## AANGELEVERDE TEKST:
☆ ☆ ☆ ☆ ☆

Hof Den Haag, 31-05-2022, nr. 200.304.147/01
ECLI:NL:GHDHA:2022:1262
- Instantie
Hof Den Haag
- Datum
31-05-2022
- Zaaknummer
200.304.147/01
- Vakgebied(en)
Intellectuele-eigendomsrecht (V)
- Brondocumenten en formele relaties
ECLI:NL:GHDHA:2022:1262, Uitspraak, Hof Den Haag, 31‑05‑2022; (Hoger beroep)
Eerste aanleg: ECLI:NL:RBDHA:2021:10375
Uitspraak 31‑05‑2022
Inhoudsindicatie
Incident ex art. 351 Rv. Schorsing tenuitvoerlegging bevelen tot opgave en winstafdracht wegens merkinbreuk.
Partij(en)
GERECHTSHOF DEN HAAG
Afdeling Civiel recht
Zaaknummer hof : 200.304.147/01
Zaaknummer rechtbank : C/09/439739 / HA ZA 13-337
Publicatienummer vonnis : ECLI:NL:RBDHA:2021:10375
Arrest van 31 mei 2022
in het incident ex art. 351 Rv
in de zaak van
Delicasea B.V.,
gevestigd in Amsterdam,
appellante in de hoofdzaak,
verzoekster in het incident,
hierna te noemen: Delicasea,
advocaat: mr. P.L. Tjiam te Amsterdam,
tegen
Bacardi and Company Limited,
gevestigd in Liechtenstein,
verweerster in de hoofdzaak,
verweerster in het incident,
hierna te noemen: Bacardi,
advocaat: mr. N.W. Mulder te Amsterdam.
1. De zaak in het kort
1.1
Deze zaak gaat over een verzoek om schorsing van de tenuitvoerlegging van een tussen Bacardi en Delicasea gewezen vonnis waarin Delicasea wegens merkinbreuk is veroordeeld schriftelijk opgave te doen van leveranciers en afnemers van verkochte Bacardi producten en winst af te dragen. Delicasea vordert dat het hof de tenuitvoerlegging van deze veroordelingen schorst totdat in hoger beroep is beslist over de hoofdzaak.
1.2
Het hof oordeelt in dit arrest dat het vonnis ten uitvoer kan worden gelegd voor zover het gaat om door de rechtbank in het vonnis specifiek vastgestelde merkinbreuken en de tenuitvoerlegging voor het overige moet worden geschorst.

☆ ☆ ☆ ☆ ☆

Gegevensrecords:
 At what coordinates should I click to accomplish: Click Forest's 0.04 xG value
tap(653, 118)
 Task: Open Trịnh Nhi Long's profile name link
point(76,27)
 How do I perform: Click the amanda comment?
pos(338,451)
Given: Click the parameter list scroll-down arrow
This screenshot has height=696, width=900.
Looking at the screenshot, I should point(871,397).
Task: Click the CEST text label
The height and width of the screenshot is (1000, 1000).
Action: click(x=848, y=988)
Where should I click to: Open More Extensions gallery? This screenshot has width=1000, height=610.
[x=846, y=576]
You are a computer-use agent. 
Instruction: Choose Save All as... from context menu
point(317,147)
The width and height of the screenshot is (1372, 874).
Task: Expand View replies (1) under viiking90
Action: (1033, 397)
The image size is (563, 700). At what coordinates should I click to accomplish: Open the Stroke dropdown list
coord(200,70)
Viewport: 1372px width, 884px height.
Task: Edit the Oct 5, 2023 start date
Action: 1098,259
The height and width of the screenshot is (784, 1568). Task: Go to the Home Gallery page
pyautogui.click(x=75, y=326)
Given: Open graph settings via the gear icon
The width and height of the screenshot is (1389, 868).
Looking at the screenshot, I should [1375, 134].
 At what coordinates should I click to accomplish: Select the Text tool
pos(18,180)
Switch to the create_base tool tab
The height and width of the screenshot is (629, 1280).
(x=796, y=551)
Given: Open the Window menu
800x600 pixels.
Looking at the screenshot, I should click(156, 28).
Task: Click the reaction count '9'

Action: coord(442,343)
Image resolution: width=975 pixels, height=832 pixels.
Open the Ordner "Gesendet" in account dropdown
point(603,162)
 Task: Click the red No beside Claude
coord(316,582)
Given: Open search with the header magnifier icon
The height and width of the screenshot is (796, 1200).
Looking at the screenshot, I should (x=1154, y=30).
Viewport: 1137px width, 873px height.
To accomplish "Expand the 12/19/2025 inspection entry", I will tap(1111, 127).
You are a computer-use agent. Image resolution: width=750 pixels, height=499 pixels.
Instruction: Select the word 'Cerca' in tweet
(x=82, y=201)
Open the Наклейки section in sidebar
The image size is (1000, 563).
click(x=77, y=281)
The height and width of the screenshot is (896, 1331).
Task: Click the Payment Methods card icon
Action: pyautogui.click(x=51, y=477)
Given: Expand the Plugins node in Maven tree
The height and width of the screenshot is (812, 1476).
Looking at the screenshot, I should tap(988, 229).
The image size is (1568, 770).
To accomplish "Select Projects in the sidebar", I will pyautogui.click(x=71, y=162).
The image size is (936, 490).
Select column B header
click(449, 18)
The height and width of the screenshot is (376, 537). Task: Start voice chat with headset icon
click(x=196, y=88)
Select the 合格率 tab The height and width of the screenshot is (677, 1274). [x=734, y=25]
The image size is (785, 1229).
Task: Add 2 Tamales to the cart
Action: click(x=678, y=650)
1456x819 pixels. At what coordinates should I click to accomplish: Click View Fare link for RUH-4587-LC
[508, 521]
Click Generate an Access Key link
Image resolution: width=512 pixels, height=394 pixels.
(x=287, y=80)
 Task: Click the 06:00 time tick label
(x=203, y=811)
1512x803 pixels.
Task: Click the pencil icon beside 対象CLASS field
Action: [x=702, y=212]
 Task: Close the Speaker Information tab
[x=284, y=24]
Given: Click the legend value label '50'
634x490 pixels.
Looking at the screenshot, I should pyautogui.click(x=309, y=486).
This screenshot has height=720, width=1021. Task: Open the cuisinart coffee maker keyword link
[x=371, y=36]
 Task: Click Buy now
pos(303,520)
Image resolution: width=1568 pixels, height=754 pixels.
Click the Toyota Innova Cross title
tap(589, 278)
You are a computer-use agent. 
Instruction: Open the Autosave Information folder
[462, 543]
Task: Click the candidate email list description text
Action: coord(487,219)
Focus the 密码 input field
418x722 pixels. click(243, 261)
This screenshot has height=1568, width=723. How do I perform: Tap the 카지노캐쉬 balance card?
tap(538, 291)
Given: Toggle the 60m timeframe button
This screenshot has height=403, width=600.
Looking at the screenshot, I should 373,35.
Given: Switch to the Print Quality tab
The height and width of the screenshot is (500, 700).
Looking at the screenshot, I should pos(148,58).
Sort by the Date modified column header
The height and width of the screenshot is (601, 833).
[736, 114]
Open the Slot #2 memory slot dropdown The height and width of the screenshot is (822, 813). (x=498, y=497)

☆ ☆ ☆ ☆ ☆

## OPDRACHT:
Beantwoord alstublieft deze vragen over het arrest van het Hof Den Haag:
(a) In welke plaats is Delicasea gevestigd?
(b) Wie treedt op als advocaat van Bacardi?
(c) Welk zaaknummer heeft de zaak bij de rechtbank?

## UITWERKING:
(a) Amsterdam
(b) mr. N.W. Mulder te Amsterdam
(c) C/09/439739 / HA ZA 13-337